Well, since then through whatever mysteries of the universe, I’m spoken at over 150 events – I just counted it up recently – and I’ve seen a lot of different perspectives on what’s the nature of the problems and what should we do about them. I haven’t seen anything, anywhere that as cleanly identifies that the task is to truly reshape healthcare like remolding a piece of clay in a way that’s entirely focused on what patients need.
Gunther Eysenbach says
Terrific interview, Dave. Nothing like jetlag-confusion – rather, beautiful articulated what many of us are working towards for decades. It is amazing how many initiatives are emerging in different parts of the world. We sometimes come from different background and perspectives – as you know, my personal angle is one of an evidence-based approach and collecting data on what works and what doesn’t, by creating the JMIR journal (http://www.jmir.org) and the Medicine 2.0 Conference Series and Network (http://medicine20.net) – but in the end we are all pulling on the same string and I agree that vast progress has been made in the past 5-10 years with this kind of thinking almost becoming mainstream. Perhaps it is time for a network of networks. Good luck with your next 150 speaking engagements :-)

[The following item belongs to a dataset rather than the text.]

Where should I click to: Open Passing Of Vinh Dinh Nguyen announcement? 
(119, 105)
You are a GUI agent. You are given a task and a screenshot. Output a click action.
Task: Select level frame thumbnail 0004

Sherry Reynolds @cascadia says
It is always exciting to hear from the movers and shakers in healthcare.. As Gunther pointed out many many people have been working on this for a couple of decades.. We already know what works actually though and you don’t need to try and create something new and it includes not only patients but providers and business models as well.
For me personally this started in the late 80’s when I left a job at microsoft to work in the AIDS community (everyone was dying) to implementing an EHR at group health (a co-op founded in the 1940’s with over 620,000 members now) that gave patients the ability to “WRITE” into their EHR before the doc’s could (they had view only access). One of their core values is to simply put the patient first and design out from there.
Thank you to both you and Gunther for doing the difficult work of speaking, traveling and hosting. I am just one of the many midwives out there committed to changing entire systems and hopefully helping to nurture the community.
Just as an aside I met Gunter at the recent Stanford #Med2.0 conference when I moved back from the front row to sit at his table without realizing who he was. His ability to embed patients and put them front and center in the event (as in prior ones) was a simple but very powerful example of how to change systems to allow the patients voice to be heard.